◆ Task objective ◆
Revise the data below so that each occurrence of "column header" reads "column heading", leaving every other character as it is.

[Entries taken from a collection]

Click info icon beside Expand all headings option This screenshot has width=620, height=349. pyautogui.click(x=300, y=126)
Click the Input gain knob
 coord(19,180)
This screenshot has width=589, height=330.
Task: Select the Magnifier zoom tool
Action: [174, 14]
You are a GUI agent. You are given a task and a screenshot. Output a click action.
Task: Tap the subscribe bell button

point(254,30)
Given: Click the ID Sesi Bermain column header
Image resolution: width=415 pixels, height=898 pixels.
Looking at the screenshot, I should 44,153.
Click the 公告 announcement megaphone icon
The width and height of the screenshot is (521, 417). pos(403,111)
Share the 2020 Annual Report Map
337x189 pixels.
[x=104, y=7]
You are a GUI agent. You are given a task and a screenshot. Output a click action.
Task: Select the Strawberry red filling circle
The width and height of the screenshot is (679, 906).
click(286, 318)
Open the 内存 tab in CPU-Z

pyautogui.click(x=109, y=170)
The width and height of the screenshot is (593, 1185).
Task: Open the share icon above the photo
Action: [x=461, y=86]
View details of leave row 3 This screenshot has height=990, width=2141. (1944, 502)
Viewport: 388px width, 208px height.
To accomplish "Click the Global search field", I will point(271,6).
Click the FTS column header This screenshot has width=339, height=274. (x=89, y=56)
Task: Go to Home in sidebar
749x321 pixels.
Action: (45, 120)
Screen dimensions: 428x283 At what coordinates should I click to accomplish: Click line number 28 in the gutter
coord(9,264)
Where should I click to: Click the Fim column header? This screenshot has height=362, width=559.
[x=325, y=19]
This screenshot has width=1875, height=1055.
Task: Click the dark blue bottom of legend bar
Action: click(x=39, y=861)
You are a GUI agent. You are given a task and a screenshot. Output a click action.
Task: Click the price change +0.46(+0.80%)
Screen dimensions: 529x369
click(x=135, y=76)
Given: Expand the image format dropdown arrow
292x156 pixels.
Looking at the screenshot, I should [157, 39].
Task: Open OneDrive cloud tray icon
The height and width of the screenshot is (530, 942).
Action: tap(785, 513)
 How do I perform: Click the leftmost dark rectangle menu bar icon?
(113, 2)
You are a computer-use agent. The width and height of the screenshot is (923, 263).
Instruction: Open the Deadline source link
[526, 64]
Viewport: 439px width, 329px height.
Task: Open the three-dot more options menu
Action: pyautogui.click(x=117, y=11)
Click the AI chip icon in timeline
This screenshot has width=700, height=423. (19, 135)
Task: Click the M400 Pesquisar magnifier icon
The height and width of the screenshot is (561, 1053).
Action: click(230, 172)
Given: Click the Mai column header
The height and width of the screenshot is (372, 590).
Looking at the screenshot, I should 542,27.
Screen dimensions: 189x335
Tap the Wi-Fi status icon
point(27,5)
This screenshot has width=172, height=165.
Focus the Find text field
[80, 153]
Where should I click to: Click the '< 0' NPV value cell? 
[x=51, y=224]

◆ Output ◆
Click info icon beside Expand all headings option This screenshot has width=620, height=349. pyautogui.click(x=300, y=126)
Click the Input gain knob
 coord(19,180)
This screenshot has width=589, height=330.
Task: Select the Magnifier zoom tool
Action: [174, 14]
You are a GUI agent. You are given a task and a screenshot. Output a click action.
Task: Tap the subscribe bell button

point(254,30)
Given: Click the ID Sesi Bermain column heading
Image resolution: width=415 pixels, height=898 pixels.
Looking at the screenshot, I should 44,153.
Click the 公告 announcement megaphone icon
The width and height of the screenshot is (521, 417). pos(403,111)
Share the 2020 Annual Report Map
337x189 pixels.
[x=104, y=7]
You are a GUI agent. You are given a task and a screenshot. Output a click action.
Task: Select the Strawberry red filling circle
The width and height of the screenshot is (679, 906).
click(286, 318)
Open the 内存 tab in CPU-Z

pyautogui.click(x=109, y=170)
The width and height of the screenshot is (593, 1185).
Task: Open the share icon above the photo
Action: [x=461, y=86]
View details of leave row 3 This screenshot has height=990, width=2141. (1944, 502)
Viewport: 388px width, 208px height.
To accomplish "Click the Global search field", I will point(271,6).
Click the FTS column heading This screenshot has width=339, height=274. (x=89, y=56)
Task: Go to Home in sidebar
749x321 pixels.
Action: (45, 120)
Screen dimensions: 428x283 At what coordinates should I click to accomplish: Click line number 28 in the gutter
coord(9,264)
Where should I click to: Click the Fim column heading? This screenshot has height=362, width=559.
[x=325, y=19]
This screenshot has width=1875, height=1055.
Task: Click the dark blue bottom of legend bar
Action: click(x=39, y=861)
You are a GUI agent. You are given a task and a screenshot. Output a click action.
Task: Click the price change +0.46(+0.80%)
Screen dimensions: 529x369
click(x=135, y=76)
Given: Expand the image format dropdown arrow
292x156 pixels.
Looking at the screenshot, I should [157, 39].
Task: Open OneDrive cloud tray icon
The height and width of the screenshot is (530, 942).
Action: tap(785, 513)
 How do I perform: Click the leftmost dark rectangle menu bar icon?
(113, 2)
You are a computer-use agent. The width and height of the screenshot is (923, 263).
Instruction: Open the Deadline source link
[526, 64]
Viewport: 439px width, 329px height.
Task: Open the three-dot more options menu
Action: pyautogui.click(x=117, y=11)
Click the AI chip icon in timeline
This screenshot has width=700, height=423. (19, 135)
Task: Click the M400 Pesquisar magnifier icon
The height and width of the screenshot is (561, 1053).
Action: click(230, 172)
Given: Click the Mai column heading
The height and width of the screenshot is (372, 590).
Looking at the screenshot, I should 542,27.
Screen dimensions: 189x335
Tap the Wi-Fi status icon
point(27,5)
This screenshot has width=172, height=165.
Focus the Find text field
[80, 153]
Where should I click to: Click the '< 0' NPV value cell? 
[x=51, y=224]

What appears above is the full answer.